Минут за пятнадцать до начала Серов стоял в коридоре возле актового зала. Какими-то нагипертоненными бубнами постоянно пробегали активисты. (Готовили людей? выступающих?) Нестерпимо хотелось уйти, бежать и в то же время остаться. Дождаться, чем кончится всё. Чем кончится это собрание. В зал уже валили студенты. Некоторые подмигивали Серову. Другие – разом дубовели лицами, не узнавали. Стоящий на виду у всех Серов – вроде нарывался. Сам нарывался. Словно приглашал на расправу над собой… Однако не верилось в это. Нет, не верилось. Не посмеют. Не должны. Ладно. Будет что будет.
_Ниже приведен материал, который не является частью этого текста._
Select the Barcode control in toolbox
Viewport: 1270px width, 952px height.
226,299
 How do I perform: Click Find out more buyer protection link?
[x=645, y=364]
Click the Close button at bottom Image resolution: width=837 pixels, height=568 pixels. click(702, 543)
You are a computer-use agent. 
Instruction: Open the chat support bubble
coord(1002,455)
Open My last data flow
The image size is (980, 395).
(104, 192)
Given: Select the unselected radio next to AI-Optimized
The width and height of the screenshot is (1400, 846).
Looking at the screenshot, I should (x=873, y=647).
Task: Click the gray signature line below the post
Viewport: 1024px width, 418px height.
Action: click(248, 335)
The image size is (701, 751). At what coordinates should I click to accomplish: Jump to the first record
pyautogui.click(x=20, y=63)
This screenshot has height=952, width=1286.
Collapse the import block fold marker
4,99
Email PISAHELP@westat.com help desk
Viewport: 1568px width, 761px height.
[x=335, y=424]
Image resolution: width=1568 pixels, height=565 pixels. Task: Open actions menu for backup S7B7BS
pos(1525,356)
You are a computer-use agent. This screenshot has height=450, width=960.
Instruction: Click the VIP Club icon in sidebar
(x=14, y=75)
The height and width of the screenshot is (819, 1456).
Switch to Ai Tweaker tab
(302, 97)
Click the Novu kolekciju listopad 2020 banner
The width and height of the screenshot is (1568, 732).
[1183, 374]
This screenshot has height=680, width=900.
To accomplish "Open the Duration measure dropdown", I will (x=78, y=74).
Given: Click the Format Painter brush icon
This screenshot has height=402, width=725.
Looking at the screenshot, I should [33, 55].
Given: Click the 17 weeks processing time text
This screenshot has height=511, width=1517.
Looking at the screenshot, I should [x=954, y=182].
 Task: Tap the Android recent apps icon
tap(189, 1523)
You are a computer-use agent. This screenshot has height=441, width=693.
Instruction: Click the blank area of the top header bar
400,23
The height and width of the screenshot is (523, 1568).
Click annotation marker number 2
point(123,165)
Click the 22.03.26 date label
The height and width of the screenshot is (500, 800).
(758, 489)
Рядом была раскрыта еще одна дверь. В артистическую. Где прятался выход на сцену. От все больше и больше охватывающего стыда… Серов вошел в нее. При ярких светильниках по стенам – стол, два дивана, стулья. На столе длинный аквариум. В аквариуме стая мелких рыбешек. Одинаковых почему-то. Одной породы. Гупёшек вроде бы… В комнату неожиданно втолкнулся Трубчин. Вздрогнул, увидев Серова. Сразу начал ходить вдоль аквариума. Серов заходил вместе с ним. В озабоченную ногу. Куда ты пропал, Генка?! Надо же договориться! Что̀ будем говорить! Колова с Дружининым в это дело путать не надо. Ни о каком твоем споре с Дружининым даже не заикайся! Слышишь?! Просто пошли посмотреть. Понимаешь? Сами. Ведь так, собственно, и было. Какое в этом преступленье! Генка! Всё же просто! В чем наша вина? Что оказались слишком любопытными? Так простите нас, простите дураков! В другой раз умнее будем! Ведь научили, наказали уже! Чего же еще? Надо держаться вместе. Только вместе. В этом наше спасенье. Ты понимаешь, Гена? Серов все ходил с Трубчиным, клал руки ему на плечи, чтобы остановить, чтобы увидеть его глаза. Все внушал. Понимаешь? Только в этом! Трубчин же не останавливался. Трубчин перетаскивал Серова с собой. Перетаскивал будто навешанную большую гирю, словно неимоверного веса галстук свой. Бормотал. Какой разговор! Серега! какой разговор! конечно! Как от немых выстрелов, пестрая мелочь стайно шмаляла от Трубчина куда-то в сторону. И останавливалась. Шарахалась – и останавливалась резко. Трубчин споткнулся, уставился на рыбешек. Глаза его стали дики. Тю-тю-тю, постукал ногтем по стеклу. Рыбки! И снова заходил вдоль аквариума. Серову захотелось одеть зеленый этот сосуд ему на башку. На трусливую его головенку. Тю-тю-тю! – стукал рыбкам ногтем Трубчин. И опять куда-то устремлялся. Ты больше молчи, Гена. Говорить буду я. Слышишь! Раз боишься. Какой разговор! Серега! конечно! тю-тю-тю! какой разговор! Тю-ю-тю-тю! Глаза Трубчина вдруг снова сделались безумными. Теперь Трубчин увидел светильник на стене. Мерцающий сосуд и все чугунные причиндалы были выполнены в виде накаленной морды тура-козла. А? Серёга?.. Спасаясь, Трубчин кинулся к аквариуму. Тю-ю-тю-тю-тю! Рыбки!..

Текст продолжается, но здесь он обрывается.